MLaaS Service Dataset Generator

This project generates comparable Machine Learning as a Service records from reviewed Hugging Face service manifests. Each manifest row defines an independent model, dataset, task, and training regime. The runner validates the row, trains or loads the model, evaluates it on a benchmark split, records functional attributes and system metrics, and writes the resulting service data to a SQLite database.

The active workflow is:

registry -> hf-manifest -> review manifest -> run-manifest --dry-run -> run-manifest -> SQLite service records

Each manifest row describes one independent service instance. Executing a row trains or loads one model, evaluates it on its benchmark split, records functional attributes and service metrics, then stores one service record in SQLite.

Python And Platform Prerequisites

Python 3.12 is the recommended baseline for current Windows ROCm PyTorch environments.
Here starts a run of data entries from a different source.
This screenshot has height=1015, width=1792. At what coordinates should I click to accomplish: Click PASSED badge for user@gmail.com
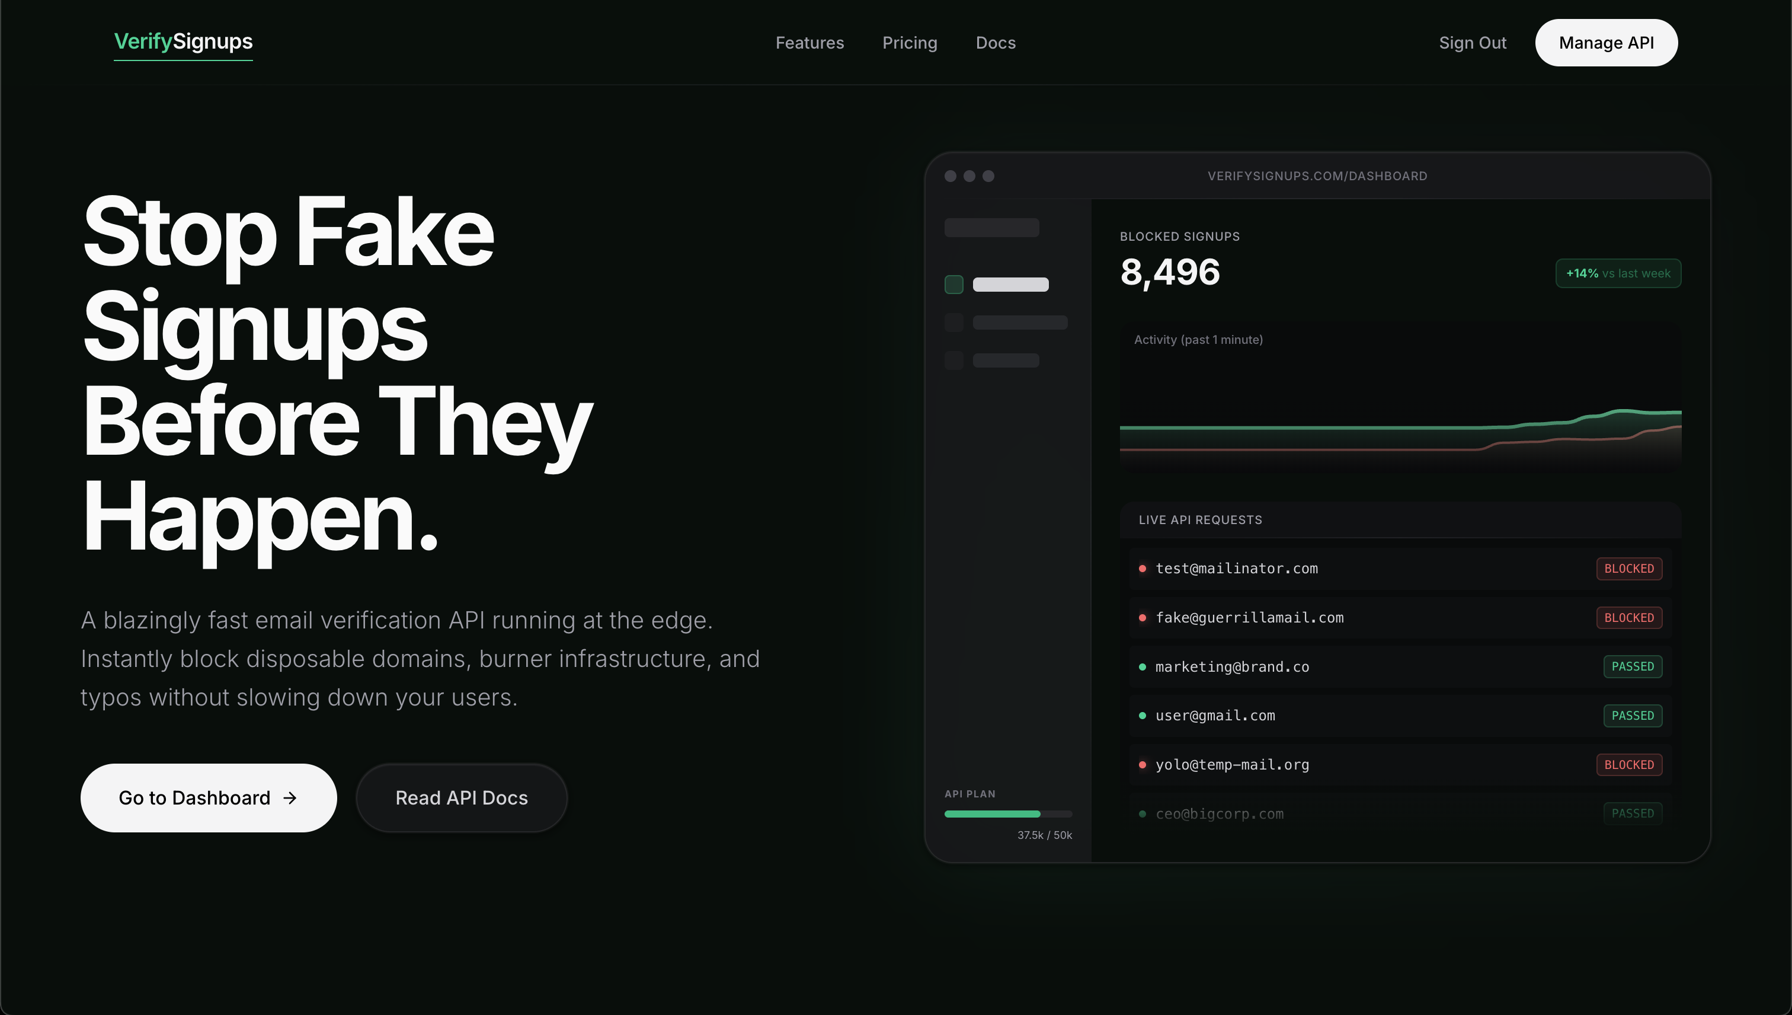[1632, 716]
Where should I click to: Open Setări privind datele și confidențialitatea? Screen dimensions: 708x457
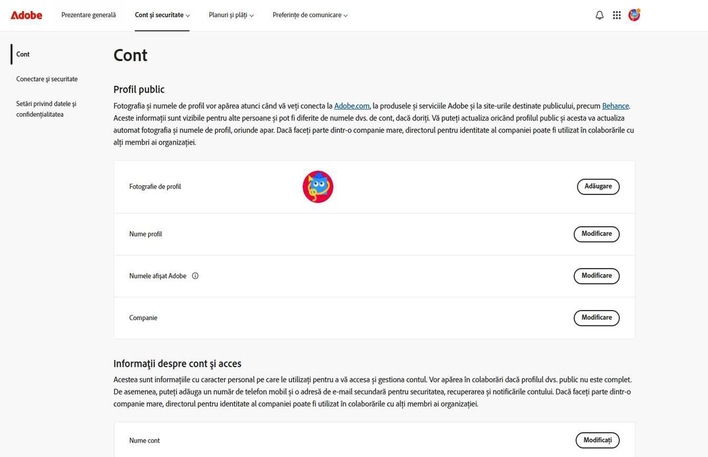(x=46, y=109)
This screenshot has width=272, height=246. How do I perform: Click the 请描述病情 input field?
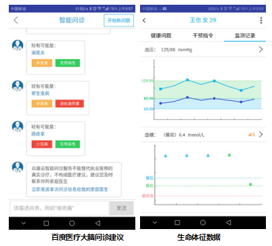pos(60,208)
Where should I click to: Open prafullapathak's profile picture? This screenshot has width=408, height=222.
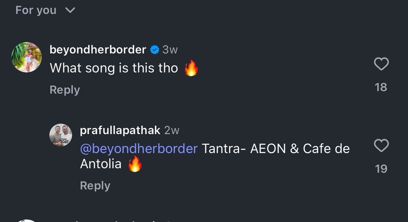pos(61,135)
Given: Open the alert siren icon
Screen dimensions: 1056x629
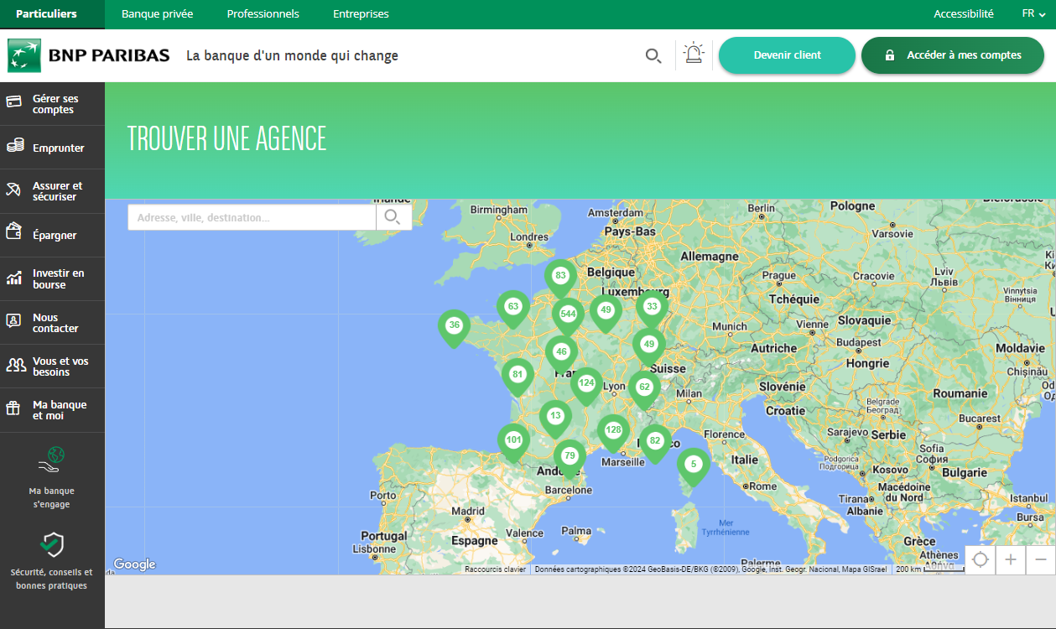Looking at the screenshot, I should point(694,55).
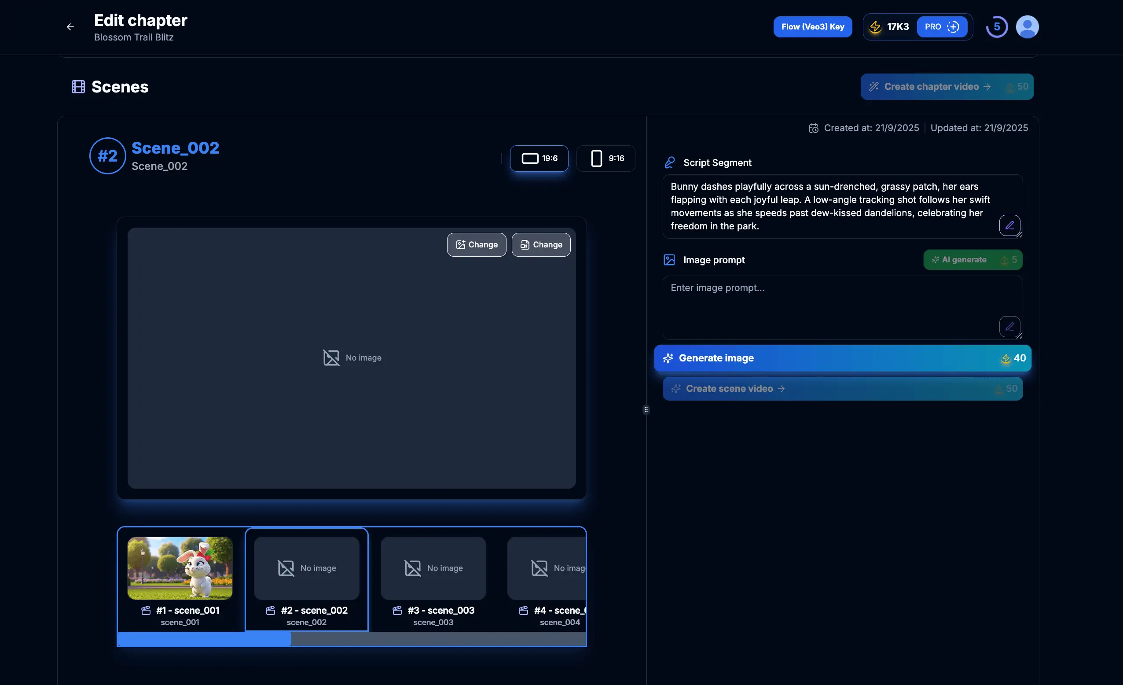Click the Generate image button
1123x685 pixels.
pos(842,358)
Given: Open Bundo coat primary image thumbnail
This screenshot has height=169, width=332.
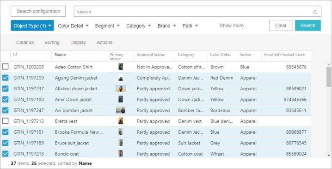Looking at the screenshot, I should click(x=121, y=154).
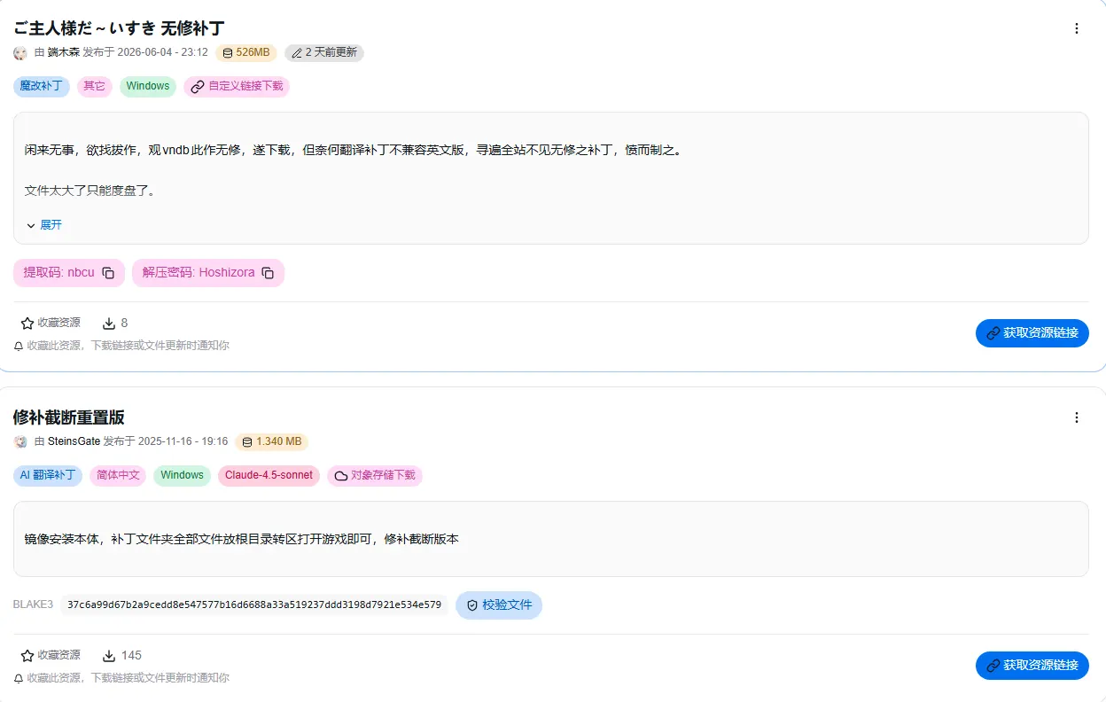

Python 3.11 remains fine for Linux and CPU-only setups.

On Ubuntu or Debian:

sudo apt update
sudo apt install -y git rsync unzip sqlite3 python3 python3-venv python3-dev build-essentia l

Check Python:

python3 --version

Create And Activate A Virtual Environment

From the repository root:

python3 -m venv .venv
source .venv/bin/activate
python -m pip install --upgrade pip setuptools wheel

Your shell prompt should now show (.venv).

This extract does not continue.